__Görevler__.
1 – Büyükada yazısında anlatıcı, Roma Dondurmacısından bir dondurma daha almaktan neden vazgeçiyor?
2 – Büyükada yazısında "Son durak, Büyükada!" diye başlayan paragrafı, ana olayları koruyarak kısa bir madde listesine çevir.

Son durak, Büyükada! Adından da anlaşılıyor, bir şehir adeta… Vapurdan iniyoruz bir kalabalık… Kimileri fayton sırasına yöneliyor, kimileri Dolci’de kremalı börek yemeye, kimileri de sahilde çay bahçesine… Acaba Roma Dondurmacısından bir dondurma daha mı alsam diyorum, fakat günün üçüncü dondurması olacak diye vazgeçiyorum. Onun yerine, yukarılara tırmanıp, “saat”in orda bir dönercide, bir pide söylüyorum. Büyükada’ya gelmişken, bir fayton turuna hayır diyemezdim ve fayton kuyruğuna attım kendimi. Faytona bindiğimde, nereye gideceğimi bilemiyordum. Faytoncuya, “Bir ada turu yapmak istiyorum” dedim ve yola koyulduk. Böyle olmuyordu… Faytoncuyla adam akıllı sohbet edemiyorduk. Beni ön koltuğa davet etti ve bir sohbet tutturduk… “Çek abi, çek havasını şu yeşilliklerin...” dedi faytoncu. Tur bittikten sonra iskeleye yürüdüm ve pisboğazlığın sınırını nasıl aşacağımı düşünmeye koyuldum… Bulmuştum! Karşımda “turşucu” duruyordu ve bir plastik bardağın içine, acı sosu katarak turşumu kesti ve “torpil” yapıp ek bir parça daha kattı. “Düüt düüt”, dönüş zamanı gelmişti. Vapura bindim ve Kabataş yolunu tuttum. Şehre geri dönüyordum…
Yazımızı da Sait Faik’in “Hişt hişt” öyküsünden bir alıntı yaparak bitirelim. Öyküde, Sait Faik bir türlü sesin nereden geldiğini çıkaramaz. Arından, insanlara gizlice “Hişt hişt” der ve sonradan sesin nereden geldiğini bilmiyormuş gibi yapar. Fakat, kendisi öykünün sonuna kadar sesin nereden geldiğini çözemez ve şöyle bitirir öyküsünü: “Nereden gelirse gelsin; dağlardan, kuşlardan, denizden, insandan, hayvandan, ottan, böcekten, çiçekten. Gelsin de nereden gelirse gelsin!... Bir hişt hişt sesi gelmedi mi fena. Geldikten sonra yaşasın çiçekler, böcekler, insanoğulları….”

__Verilen malzeme__.
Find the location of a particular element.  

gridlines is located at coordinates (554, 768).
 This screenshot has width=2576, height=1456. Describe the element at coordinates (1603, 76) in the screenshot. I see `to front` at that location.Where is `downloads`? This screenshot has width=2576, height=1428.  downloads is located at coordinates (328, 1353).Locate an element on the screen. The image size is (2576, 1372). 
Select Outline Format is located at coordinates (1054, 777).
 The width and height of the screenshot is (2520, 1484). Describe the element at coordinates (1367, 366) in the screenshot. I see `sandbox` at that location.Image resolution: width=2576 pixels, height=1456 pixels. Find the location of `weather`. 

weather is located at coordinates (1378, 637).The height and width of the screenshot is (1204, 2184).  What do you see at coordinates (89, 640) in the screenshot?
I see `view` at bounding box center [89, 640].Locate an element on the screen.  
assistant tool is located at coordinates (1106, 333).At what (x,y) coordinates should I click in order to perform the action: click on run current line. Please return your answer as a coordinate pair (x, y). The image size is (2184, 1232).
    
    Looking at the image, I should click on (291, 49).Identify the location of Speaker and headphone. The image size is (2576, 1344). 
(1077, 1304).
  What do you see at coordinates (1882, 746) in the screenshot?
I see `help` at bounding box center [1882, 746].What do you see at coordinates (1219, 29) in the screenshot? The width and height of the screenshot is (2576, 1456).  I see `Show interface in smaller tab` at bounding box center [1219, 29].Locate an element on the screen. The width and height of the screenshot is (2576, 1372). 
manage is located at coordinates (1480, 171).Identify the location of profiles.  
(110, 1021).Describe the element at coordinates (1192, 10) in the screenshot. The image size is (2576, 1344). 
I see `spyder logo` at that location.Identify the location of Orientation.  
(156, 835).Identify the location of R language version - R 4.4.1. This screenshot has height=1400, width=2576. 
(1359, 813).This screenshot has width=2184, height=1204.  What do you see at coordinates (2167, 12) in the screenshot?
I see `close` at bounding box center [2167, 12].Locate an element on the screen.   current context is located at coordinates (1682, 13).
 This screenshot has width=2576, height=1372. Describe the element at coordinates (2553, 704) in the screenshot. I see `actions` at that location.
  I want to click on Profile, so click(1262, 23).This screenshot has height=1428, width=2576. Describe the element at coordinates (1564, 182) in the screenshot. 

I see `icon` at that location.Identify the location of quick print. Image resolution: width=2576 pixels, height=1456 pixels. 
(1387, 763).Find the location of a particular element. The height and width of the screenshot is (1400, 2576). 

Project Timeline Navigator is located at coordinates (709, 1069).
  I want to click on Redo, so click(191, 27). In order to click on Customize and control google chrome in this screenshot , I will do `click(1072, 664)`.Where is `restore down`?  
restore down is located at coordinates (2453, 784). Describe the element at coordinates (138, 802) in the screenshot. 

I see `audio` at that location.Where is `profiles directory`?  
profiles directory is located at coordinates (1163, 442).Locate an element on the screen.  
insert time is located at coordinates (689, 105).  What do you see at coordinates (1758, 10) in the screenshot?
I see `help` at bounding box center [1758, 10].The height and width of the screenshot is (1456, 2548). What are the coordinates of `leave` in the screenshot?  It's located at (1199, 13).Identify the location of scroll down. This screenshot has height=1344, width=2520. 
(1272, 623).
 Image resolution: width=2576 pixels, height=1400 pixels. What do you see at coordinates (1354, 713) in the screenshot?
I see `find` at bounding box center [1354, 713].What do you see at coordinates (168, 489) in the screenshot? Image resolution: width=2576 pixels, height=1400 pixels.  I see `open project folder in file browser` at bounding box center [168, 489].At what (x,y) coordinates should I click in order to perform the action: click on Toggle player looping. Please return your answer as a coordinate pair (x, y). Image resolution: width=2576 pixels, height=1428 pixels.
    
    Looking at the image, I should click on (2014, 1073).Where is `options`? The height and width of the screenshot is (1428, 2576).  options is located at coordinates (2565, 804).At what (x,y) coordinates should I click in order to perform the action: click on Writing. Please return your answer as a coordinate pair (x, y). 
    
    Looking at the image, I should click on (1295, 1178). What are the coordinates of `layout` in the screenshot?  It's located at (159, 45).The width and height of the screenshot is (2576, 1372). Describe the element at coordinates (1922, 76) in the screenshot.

__Yazılı cevaplar__.
1 – Günün üçüncü dondurması olacağı için.

2 –
- Vapur Büyükada'ya varıyor. İnenlerin bir kısmı fayton sırasına, bir kısmı Dolci'ye kremalı börek yemeye, bir kısmı da sahildeki çay bahçesine gidiyor.
- Anlatıcı, günün üçüncü dondurması olacağı için Roma Dondurmacısından vazgeçiyor. Onun yerine "saat"in oradaki bir dönercide pide söylüyor.
- Fayton kuyruğuna girip ada turuna çıkıyor. Faytoncu onu ön koltuğa davet ediyor ve sohbet ediyorlar.
- Turdan sonra iskeledeki turşucudan acı soslu bir bardak turşu alıyor. Turşucu "torpil" yapıp bir parça fazladan koyuyor.
- Vapura binip Kabataş'a, yani şehre dönüyor.